Wednesday, October 17, 2012

Questcor - When things go from bad to worse - and even worse

A few weeks ago, another huge datapoint was disclosed in regard to the status of health insurers' reimbursement policies for clinical use of Questcor's primary drug Acthar.   United Healthcare, the largest health carrier in the US, has issued new guidelines for 2013, specifically tightening scrutiny on Acthar, and taking it to the highest of all scrutiny levels

Prior Status for 2012
Tier 3
Medications that offer the least health care value (either clinically and/or financially) than similar medications in their therapeutic classes.  No prior notification of the insurer was required.
New Status for 2013
Tier 3 plus Notification
Above definition plus "required to provide additional clinical information to verify member benefit coverage".  No grandfathering.

Note:  No grandfathering is permitted.   Patients on existing therapy are not exempt. 

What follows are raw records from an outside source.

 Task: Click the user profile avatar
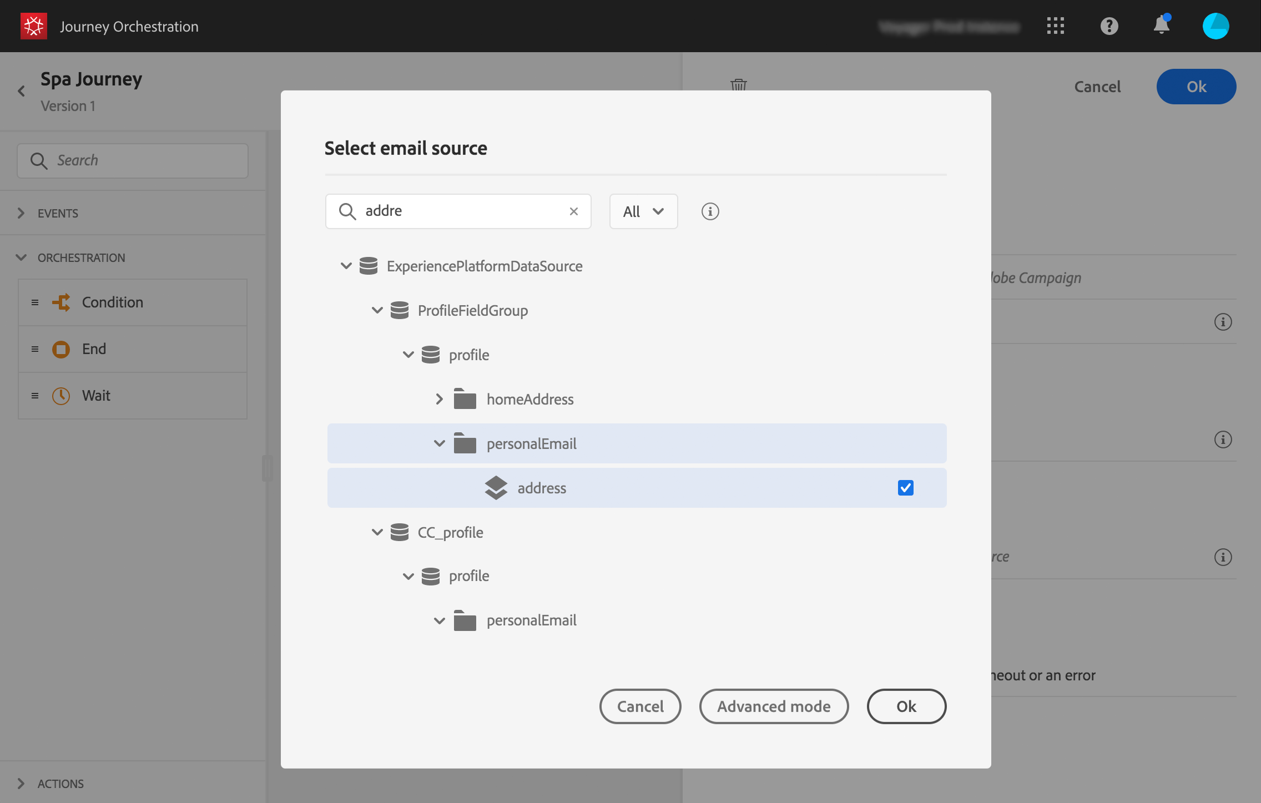1215,26
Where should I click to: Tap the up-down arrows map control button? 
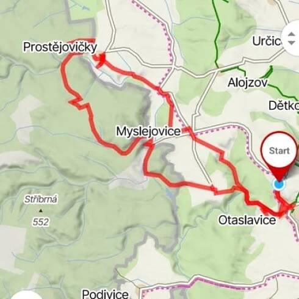[x=291, y=38]
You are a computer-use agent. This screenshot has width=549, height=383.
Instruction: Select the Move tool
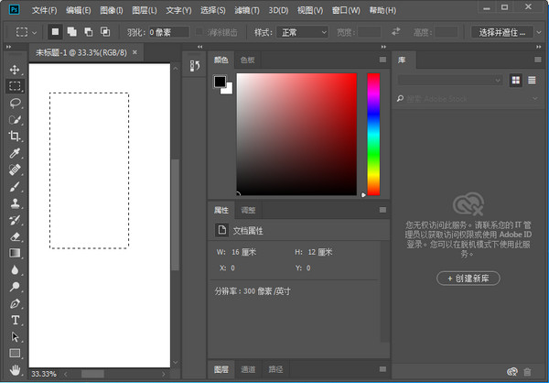15,70
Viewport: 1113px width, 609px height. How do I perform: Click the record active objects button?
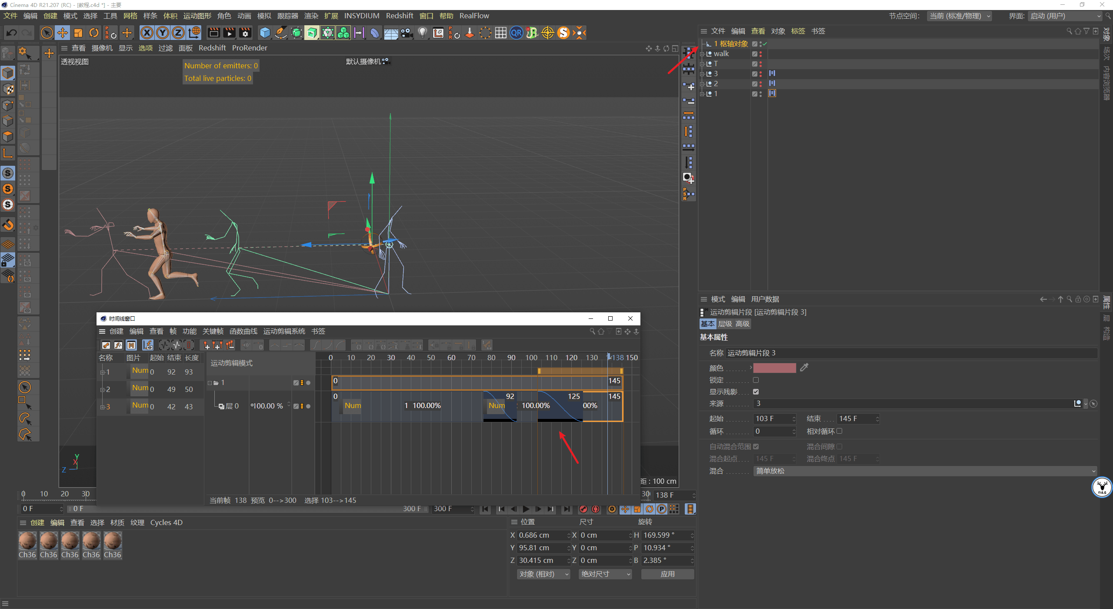click(583, 509)
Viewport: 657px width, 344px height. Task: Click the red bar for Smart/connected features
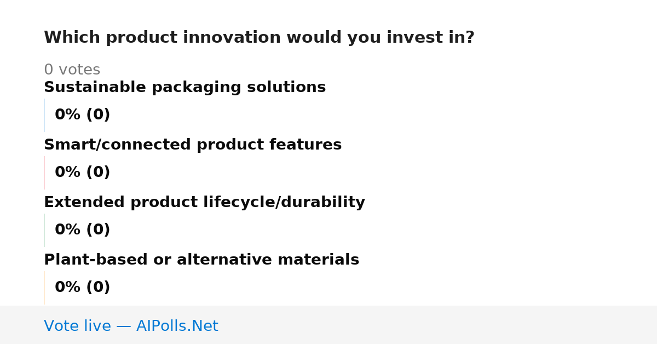(x=44, y=173)
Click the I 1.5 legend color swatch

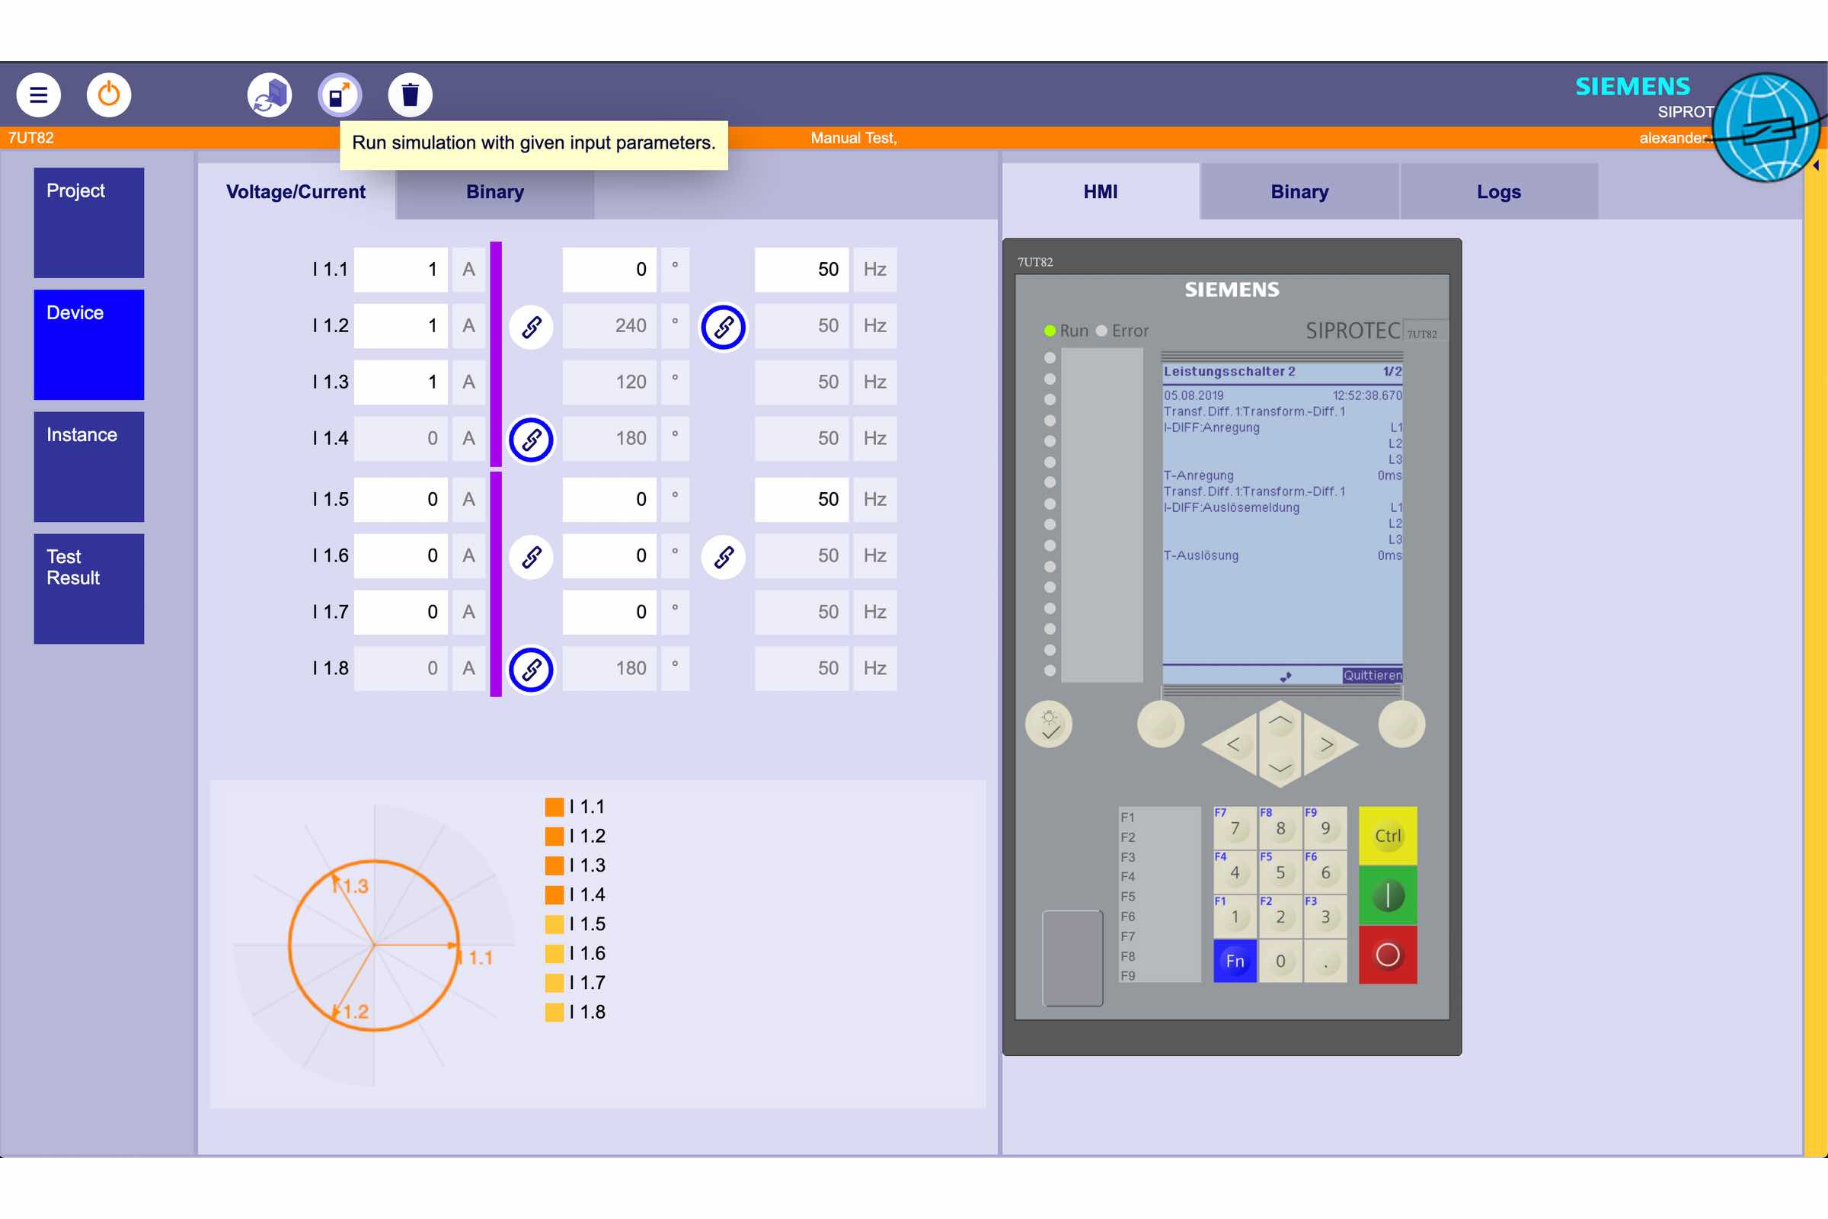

This ratchets up scrutiny of Acthar even further -- from the most restrictive class of drugs to a case-by-case basis at the largest single health carrier in the United States.

Note:  This is a notification document, not a conditions of coverage document.   That is proprietary to the company, and might or might not be released.    It doesn't speak at all to the medical conditions under which Acthar is prescribed, but only to the increased scrutiny such prescriptions will be subject to prior to reimbursement.

So here's what we know:

Best Case Scenario:
EVERY prescription for MS and Nephrotic Syndrome get scrutinized on a case by case basis, including each patient's prior medical records

Worst  Case Scenario:
United is aligning with Aetna and leading thinkers from the country's top clinical institutions to restrict Acthar use because there is no clinical data to support its use, beyond Infantile Spasms. 

Some may spin this as good news – the "nothing is changed" justification – the argument is the company is already accustomed to having to get individual prescriptions approved for reimbursement.

Citron asks:  How can the company justify a growth path when it is obligated to pre-authorize every single prescription by submitting individual patient medical records while under an open investigation from the Department of Justice on its sales and marketing practices ?


It is Citron's opinion that Questcor is a hand-holding operation on how to skirt insurance company reimbursement procedures and policies, and it is finally catching up with them.   Citron also notes that the sell-side analysts again demonstrate that relying on them to keep abreast of this story is risky. 

It is Citron's opinion that this business model is the very definition of not sustainable, that it should not be conferred valuation predicated on a "customary" multiple, and restates its opinion that it is headed to single digits in the next twelve months. 

And worst, why didn't the company disclose this ?

It's never a problem, until it’s a problem.